Para entender al menos en parte lo que ha ocurrido en la Legislatura, con los intendentes del peronismo prestándole apoyo al gobierno para la media sanción del presupuesto del 2017, hay observar la situación de la provincia, la de las comunas y, por supuesto, la necesidad de mantener un clima de gobernabilidad.
Eso es lo que los intendentes le han dado a Cornejo este miércoles: gobernabilidad, desde ya, para nada gratuita tampoco. Porque le arrancaron a la pauta de gastos la garantía de una serie de recursos que tenían un rumbo difuso y que en gran medida ahora irán hacia algunas de las comunas que administran.
Se trata también de supervivencia política cuando se navega en un mar embravecido y cuando se acerca la época de una nueva cosecha en Mendoza que no dejará mucho por repartir. Porque es probable que no haya un precio más o menos acomodado, ni tampoco producción. Y porque en las comunas, especialmente en la más alejadas, no habrá otra alternativa que ir a golpear las puertas de los despachos de los intendentes. Las heladas y el granizo han vuelto a ralear la producción.
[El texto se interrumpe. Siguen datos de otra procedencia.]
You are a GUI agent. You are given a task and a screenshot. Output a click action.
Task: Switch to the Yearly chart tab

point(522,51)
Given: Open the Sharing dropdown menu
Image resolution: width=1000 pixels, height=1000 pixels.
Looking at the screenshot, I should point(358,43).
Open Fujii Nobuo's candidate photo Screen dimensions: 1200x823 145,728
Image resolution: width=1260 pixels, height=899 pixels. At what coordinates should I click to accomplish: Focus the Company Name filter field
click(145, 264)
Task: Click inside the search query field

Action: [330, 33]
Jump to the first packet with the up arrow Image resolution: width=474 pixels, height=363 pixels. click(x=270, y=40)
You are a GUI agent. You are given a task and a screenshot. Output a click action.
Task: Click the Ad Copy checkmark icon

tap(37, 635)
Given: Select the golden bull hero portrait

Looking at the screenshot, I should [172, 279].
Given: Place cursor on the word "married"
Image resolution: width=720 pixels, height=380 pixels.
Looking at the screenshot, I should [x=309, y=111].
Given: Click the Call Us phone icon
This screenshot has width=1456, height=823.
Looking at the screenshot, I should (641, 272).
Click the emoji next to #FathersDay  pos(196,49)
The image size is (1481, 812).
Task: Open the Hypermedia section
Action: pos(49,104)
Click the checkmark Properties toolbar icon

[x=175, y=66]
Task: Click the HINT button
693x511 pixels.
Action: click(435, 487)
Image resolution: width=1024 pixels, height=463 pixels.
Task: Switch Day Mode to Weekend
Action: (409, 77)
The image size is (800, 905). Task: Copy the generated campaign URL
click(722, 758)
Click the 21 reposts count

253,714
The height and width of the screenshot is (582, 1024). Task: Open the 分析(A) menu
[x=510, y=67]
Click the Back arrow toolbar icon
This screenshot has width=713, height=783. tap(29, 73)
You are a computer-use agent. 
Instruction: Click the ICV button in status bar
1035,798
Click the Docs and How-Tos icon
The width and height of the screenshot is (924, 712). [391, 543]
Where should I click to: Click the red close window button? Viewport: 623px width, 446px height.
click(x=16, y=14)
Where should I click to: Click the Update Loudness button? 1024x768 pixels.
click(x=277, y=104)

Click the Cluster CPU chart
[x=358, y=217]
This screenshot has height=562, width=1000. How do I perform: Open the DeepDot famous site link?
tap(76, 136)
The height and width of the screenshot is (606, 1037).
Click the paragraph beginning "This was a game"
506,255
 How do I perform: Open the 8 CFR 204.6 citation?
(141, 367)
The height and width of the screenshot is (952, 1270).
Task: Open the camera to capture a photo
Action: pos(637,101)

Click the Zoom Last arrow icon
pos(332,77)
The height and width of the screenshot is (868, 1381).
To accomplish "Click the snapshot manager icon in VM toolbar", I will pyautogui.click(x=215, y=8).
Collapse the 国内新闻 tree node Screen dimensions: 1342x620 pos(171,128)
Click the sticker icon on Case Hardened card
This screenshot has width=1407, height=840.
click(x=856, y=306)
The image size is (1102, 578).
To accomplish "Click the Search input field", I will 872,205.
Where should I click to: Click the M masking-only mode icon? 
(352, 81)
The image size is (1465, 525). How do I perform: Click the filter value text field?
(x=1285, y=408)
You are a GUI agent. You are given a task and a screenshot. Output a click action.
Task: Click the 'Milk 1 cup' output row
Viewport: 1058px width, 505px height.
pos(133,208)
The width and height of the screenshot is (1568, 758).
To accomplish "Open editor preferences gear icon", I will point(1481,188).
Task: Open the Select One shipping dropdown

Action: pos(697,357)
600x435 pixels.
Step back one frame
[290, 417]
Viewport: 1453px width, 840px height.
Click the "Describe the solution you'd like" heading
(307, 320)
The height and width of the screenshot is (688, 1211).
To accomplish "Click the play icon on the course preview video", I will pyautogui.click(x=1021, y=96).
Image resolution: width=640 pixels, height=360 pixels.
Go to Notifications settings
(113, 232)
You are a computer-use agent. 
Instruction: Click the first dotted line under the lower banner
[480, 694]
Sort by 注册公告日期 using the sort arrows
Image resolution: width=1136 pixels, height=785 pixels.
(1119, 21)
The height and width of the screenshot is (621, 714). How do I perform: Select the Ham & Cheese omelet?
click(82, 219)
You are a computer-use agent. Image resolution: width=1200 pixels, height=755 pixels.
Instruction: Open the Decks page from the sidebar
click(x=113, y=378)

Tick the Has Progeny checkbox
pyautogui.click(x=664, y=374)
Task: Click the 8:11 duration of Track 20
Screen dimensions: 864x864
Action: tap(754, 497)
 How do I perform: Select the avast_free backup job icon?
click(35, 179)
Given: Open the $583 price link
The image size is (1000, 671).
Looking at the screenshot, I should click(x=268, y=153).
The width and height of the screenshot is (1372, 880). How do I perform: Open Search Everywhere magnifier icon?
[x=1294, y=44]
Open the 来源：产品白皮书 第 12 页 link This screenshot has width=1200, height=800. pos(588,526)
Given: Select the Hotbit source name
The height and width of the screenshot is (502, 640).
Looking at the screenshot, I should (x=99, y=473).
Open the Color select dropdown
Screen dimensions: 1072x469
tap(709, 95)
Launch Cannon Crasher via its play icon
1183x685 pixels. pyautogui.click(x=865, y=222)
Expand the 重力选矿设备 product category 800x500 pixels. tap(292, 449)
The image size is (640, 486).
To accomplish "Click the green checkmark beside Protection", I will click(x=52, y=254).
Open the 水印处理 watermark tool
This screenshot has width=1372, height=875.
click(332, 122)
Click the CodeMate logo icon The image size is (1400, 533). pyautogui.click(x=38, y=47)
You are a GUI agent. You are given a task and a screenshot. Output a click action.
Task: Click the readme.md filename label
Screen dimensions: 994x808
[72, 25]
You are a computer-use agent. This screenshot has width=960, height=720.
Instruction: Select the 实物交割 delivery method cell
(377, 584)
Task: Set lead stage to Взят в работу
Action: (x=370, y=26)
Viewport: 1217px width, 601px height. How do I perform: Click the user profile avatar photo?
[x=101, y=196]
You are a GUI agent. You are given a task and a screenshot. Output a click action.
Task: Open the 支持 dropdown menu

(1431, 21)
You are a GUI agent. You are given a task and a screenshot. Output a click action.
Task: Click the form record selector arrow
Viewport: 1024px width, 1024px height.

En ese contexto, como el que se avecina una vez más, ganan siempre los grandes, los de espaldas más anchas mientras que los chicos, productores de entre 5 y no más de 10 hectáreas, agravarán su incertidumbre, sumado a que el comercio también se verá afectado por la caída del consumo y la escasa cantidad de circulante por las calles.
Sin mayores márgenes de maniobra como para cambiar de plano el rumbo de la situación económica que se arrastra por varios años, Cornejo utiliza los recursos líquidos con que cuenta para sumar a los intendentes; a todos, no sólo a los opositores de los que ha conseguido el apoyo en la Legislatura para destrabar la discusión por el presupuesto. Y esa maniobra, junto a otras entre las que se destaca el envío de fondos directos a los intendentes para afrontar los gastos de la cosecha, el gobierno ha conseguido el aval de todos ellos garantizándose a sí mismo la gobernabilidad por lo menos hasta el año próximo.
En el peronismo las quejas que se han levantado frente a la actitud, que entienden sumisa de parte de sus intendentes, apuntan a que Cornejo está holgado con los recursos para administrar el Estado. Porque contaba con autorización para tomar deuda para este año y el que viene y que ahora suma más avales para incrementarla. Y creen ver en Cornejo la visión de un gobernador que se ha concentrado en los grandes centros urbanos, como el Gran Mendoza, que es donde se asienta la mayor proporción de votantes para los que está gobernando con más atención y a los que necesitará para las elecciones del próximo año. Pero eso hoy en el peronismo es una postura e interpretación carente de poder, porque si bien el poder dentro del movimiento hoy no lo tiene nadie en particular, al menos coquetea entre los que están gobernando. Y hacia allí apunta Cornejo.